THE PROBLEM →
From the listing below, extract every line from the first one through the line containing "[x=795, y=96]", inclusive, and reproduce them without any change.

######

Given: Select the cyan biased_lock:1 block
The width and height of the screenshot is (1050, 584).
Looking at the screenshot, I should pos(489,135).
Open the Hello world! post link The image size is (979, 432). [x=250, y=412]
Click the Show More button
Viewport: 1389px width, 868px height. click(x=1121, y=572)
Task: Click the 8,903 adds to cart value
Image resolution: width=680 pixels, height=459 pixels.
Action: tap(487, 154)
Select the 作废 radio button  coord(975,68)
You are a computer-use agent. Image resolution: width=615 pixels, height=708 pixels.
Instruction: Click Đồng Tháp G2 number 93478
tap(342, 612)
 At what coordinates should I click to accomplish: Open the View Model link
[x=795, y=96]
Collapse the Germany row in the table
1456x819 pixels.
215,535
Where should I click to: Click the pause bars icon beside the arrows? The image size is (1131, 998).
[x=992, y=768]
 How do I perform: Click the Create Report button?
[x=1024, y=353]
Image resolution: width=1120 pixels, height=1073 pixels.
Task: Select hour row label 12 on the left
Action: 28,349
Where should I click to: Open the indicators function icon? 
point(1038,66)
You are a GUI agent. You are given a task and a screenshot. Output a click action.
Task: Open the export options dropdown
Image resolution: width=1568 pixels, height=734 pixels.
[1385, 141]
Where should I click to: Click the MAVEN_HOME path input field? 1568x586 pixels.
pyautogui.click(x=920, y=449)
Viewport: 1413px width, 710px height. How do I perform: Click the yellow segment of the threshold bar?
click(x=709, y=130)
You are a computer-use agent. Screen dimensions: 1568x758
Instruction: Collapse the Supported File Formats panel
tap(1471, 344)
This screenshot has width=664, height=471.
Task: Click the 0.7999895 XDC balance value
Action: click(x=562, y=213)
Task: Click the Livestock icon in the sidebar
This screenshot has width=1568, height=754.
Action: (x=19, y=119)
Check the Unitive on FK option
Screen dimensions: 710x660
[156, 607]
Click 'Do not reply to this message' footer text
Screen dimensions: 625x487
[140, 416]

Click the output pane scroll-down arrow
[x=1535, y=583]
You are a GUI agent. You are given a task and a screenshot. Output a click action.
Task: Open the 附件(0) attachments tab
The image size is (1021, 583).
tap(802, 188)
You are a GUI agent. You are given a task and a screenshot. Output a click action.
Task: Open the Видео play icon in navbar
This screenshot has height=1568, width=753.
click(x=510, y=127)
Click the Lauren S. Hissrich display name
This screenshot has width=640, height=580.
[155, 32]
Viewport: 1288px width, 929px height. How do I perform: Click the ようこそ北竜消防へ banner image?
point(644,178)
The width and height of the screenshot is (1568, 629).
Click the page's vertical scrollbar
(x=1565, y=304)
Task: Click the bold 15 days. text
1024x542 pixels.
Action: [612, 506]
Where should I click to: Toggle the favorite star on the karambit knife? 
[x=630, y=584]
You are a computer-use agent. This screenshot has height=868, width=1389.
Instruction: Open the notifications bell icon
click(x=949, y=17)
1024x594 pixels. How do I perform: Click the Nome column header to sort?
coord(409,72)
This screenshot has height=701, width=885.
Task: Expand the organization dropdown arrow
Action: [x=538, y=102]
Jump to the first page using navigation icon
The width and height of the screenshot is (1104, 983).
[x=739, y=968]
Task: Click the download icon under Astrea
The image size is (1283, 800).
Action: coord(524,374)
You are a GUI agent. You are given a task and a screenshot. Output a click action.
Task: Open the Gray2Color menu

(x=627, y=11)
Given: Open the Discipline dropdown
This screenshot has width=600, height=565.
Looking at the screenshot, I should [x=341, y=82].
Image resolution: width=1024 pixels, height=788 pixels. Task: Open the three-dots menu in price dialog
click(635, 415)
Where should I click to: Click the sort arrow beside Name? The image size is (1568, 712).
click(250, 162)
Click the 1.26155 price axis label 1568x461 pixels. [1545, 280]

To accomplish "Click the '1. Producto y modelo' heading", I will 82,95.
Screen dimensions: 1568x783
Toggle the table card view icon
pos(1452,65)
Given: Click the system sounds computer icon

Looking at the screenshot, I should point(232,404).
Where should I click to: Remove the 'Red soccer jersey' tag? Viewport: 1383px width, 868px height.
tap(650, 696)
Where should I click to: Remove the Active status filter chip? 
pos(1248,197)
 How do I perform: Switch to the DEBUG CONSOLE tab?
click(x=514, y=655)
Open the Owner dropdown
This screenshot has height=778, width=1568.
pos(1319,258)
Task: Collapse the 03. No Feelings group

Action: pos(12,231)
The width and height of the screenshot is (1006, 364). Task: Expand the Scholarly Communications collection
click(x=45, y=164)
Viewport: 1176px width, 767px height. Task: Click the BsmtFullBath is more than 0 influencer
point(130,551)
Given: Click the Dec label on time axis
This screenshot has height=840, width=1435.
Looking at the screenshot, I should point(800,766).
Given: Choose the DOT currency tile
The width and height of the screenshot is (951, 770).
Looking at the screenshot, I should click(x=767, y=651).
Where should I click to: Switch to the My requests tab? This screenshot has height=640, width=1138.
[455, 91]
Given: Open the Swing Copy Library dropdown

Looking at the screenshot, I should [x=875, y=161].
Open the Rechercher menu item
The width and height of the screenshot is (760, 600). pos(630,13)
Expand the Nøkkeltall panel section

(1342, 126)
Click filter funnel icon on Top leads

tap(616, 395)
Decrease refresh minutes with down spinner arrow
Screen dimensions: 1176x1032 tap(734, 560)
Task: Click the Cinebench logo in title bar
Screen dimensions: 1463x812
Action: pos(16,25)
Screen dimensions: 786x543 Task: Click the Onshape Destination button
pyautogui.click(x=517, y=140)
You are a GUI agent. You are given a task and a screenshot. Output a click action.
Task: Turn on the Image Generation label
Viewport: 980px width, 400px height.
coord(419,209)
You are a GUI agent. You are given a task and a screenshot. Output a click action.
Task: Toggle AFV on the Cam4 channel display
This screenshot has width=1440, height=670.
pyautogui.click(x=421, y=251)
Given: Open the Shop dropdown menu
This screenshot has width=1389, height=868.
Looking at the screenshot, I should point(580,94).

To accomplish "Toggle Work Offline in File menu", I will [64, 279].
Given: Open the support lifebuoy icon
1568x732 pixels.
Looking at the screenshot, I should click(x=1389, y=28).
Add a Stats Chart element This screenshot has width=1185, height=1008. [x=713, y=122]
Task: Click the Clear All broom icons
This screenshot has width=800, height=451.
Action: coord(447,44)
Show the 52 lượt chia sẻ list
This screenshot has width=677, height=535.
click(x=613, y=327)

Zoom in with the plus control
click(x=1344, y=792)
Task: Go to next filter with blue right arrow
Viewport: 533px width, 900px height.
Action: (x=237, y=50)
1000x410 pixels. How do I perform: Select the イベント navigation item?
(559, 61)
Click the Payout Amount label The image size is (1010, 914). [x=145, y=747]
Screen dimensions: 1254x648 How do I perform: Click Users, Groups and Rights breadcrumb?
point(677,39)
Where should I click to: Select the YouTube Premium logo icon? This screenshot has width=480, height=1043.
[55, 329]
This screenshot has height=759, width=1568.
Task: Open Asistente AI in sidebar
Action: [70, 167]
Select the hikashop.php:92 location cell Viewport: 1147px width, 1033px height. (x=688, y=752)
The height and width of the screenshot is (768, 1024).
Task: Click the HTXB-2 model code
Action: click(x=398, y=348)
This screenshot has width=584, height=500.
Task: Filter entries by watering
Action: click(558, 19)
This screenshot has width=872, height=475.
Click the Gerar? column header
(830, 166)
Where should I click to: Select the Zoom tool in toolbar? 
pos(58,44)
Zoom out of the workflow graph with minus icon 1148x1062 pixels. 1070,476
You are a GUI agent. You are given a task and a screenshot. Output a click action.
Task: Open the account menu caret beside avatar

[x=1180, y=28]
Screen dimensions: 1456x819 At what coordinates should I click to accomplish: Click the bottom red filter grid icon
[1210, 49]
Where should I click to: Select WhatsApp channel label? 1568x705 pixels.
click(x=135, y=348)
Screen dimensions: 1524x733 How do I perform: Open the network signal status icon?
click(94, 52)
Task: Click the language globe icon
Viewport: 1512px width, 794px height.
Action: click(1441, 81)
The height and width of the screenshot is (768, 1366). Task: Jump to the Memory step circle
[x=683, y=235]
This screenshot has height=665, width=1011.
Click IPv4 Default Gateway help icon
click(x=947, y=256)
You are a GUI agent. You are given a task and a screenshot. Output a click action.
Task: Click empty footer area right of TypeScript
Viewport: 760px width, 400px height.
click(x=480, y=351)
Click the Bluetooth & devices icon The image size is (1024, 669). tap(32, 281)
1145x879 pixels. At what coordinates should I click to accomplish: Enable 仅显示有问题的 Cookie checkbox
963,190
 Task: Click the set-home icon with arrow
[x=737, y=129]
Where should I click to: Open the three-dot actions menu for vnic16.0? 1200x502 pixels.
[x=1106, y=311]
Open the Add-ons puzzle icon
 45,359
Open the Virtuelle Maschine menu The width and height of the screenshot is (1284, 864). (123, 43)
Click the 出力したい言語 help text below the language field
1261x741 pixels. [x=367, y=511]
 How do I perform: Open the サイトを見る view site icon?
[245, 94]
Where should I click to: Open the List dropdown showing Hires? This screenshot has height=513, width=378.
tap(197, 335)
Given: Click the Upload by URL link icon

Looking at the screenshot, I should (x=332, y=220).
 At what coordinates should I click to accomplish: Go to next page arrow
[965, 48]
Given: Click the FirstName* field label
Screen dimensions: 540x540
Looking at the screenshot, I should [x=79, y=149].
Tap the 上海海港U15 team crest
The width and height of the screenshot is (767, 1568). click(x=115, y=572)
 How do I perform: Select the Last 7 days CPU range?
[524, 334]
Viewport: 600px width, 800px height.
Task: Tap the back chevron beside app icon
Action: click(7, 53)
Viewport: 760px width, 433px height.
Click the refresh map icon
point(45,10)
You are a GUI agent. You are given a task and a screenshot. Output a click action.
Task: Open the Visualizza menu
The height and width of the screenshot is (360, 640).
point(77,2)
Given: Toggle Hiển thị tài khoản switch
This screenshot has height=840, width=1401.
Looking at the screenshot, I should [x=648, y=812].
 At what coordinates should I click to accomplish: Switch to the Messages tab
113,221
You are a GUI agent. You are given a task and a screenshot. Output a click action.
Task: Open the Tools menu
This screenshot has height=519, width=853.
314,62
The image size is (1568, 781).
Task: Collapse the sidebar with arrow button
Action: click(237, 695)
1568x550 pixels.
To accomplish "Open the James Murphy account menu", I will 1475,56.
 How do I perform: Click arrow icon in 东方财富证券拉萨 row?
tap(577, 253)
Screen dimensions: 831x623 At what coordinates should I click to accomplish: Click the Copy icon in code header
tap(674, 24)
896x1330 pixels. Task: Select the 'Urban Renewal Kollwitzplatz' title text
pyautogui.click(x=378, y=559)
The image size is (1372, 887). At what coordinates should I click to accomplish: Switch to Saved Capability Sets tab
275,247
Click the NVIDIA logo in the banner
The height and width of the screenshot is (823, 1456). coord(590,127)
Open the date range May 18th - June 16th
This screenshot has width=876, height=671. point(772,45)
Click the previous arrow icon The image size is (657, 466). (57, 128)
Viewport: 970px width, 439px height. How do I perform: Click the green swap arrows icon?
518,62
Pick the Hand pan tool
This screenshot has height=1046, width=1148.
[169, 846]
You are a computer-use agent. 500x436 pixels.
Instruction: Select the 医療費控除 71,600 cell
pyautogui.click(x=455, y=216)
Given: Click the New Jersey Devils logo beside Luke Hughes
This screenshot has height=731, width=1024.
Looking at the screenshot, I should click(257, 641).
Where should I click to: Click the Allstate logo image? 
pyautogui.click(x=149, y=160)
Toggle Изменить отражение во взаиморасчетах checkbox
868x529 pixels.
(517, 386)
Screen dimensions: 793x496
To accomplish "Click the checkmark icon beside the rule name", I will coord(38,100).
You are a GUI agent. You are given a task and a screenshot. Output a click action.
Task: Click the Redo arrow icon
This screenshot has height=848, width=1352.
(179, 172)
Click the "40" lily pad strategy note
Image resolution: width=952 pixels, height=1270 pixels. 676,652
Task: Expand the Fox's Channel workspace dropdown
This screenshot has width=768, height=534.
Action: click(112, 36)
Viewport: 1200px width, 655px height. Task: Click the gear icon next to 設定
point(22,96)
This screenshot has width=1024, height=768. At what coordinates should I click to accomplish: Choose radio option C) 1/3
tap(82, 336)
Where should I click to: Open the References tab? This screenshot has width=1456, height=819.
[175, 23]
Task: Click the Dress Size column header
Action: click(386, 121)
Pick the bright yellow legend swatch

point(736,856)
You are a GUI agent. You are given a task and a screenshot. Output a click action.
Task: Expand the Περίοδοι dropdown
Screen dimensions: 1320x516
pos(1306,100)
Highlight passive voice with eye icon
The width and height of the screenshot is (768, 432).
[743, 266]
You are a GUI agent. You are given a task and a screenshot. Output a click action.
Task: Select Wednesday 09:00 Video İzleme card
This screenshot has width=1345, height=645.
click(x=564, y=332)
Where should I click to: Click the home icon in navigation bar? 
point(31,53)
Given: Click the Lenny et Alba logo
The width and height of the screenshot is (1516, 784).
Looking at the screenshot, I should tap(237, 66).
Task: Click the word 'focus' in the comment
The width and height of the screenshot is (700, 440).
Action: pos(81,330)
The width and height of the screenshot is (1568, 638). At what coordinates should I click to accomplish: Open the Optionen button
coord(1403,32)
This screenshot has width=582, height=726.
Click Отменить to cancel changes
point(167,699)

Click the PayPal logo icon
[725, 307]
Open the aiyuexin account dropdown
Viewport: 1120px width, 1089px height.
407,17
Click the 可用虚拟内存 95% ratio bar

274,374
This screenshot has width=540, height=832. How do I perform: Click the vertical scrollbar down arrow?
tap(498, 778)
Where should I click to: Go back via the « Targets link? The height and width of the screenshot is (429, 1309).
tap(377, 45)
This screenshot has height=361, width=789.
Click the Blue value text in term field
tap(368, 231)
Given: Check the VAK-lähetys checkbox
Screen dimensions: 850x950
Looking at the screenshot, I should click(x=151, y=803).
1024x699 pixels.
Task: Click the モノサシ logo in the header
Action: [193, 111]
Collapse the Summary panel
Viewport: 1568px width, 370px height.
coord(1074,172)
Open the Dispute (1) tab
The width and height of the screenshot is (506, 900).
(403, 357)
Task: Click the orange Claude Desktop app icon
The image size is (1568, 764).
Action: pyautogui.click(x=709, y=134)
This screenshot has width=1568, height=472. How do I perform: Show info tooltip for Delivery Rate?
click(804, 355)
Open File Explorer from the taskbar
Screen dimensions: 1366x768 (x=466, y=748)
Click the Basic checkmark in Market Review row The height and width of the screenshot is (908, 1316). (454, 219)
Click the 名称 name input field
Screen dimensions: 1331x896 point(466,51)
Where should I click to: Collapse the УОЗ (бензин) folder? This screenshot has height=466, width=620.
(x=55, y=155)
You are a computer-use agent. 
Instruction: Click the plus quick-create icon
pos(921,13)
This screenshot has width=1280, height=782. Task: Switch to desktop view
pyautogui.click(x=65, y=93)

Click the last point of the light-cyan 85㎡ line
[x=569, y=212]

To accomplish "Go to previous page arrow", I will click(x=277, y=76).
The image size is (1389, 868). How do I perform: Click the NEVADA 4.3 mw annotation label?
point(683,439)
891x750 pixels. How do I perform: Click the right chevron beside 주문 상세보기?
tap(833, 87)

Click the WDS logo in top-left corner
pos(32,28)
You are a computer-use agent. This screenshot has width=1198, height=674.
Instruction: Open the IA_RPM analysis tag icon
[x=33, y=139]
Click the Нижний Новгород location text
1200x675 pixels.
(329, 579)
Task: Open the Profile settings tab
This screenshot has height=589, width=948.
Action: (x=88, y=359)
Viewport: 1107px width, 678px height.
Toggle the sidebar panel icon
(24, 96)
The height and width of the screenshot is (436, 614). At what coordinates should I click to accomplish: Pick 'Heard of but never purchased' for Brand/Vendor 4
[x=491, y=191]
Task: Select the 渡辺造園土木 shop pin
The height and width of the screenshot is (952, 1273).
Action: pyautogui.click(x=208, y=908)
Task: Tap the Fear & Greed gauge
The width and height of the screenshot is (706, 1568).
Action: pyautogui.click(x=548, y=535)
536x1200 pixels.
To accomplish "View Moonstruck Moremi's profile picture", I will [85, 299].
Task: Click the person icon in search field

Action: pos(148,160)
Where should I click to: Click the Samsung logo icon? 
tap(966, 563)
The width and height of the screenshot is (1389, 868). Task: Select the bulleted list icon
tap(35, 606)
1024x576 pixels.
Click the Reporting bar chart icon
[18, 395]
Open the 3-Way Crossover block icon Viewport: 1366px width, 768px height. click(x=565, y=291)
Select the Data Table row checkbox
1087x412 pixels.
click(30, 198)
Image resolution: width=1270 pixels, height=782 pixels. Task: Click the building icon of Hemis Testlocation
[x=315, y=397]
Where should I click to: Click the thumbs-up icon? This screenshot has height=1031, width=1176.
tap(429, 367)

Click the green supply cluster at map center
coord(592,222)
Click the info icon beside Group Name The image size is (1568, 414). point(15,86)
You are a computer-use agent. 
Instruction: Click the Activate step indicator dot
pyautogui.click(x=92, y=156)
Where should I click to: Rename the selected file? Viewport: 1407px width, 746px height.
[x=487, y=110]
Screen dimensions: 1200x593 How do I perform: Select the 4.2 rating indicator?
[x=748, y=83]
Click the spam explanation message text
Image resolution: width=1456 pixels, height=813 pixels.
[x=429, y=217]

######

RESPONSE TO THIS EXERCISE →
Given: Select the cyan biased_lock:1 block
The width and height of the screenshot is (1050, 584).
Looking at the screenshot, I should pos(489,135).
Open the Hello world! post link The image size is (979, 432). [x=250, y=412]
Click the Show More button
Viewport: 1389px width, 868px height. click(x=1121, y=572)
Task: Click the 8,903 adds to cart value
Image resolution: width=680 pixels, height=459 pixels.
Action: tap(487, 154)
Select the 作废 radio button  coord(975,68)
You are a computer-use agent. Image resolution: width=615 pixels, height=708 pixels.
Instruction: Click Đồng Tháp G2 number 93478
tap(342, 612)
 At what coordinates should I click to accomplish: Open the View Model link
[x=795, y=96]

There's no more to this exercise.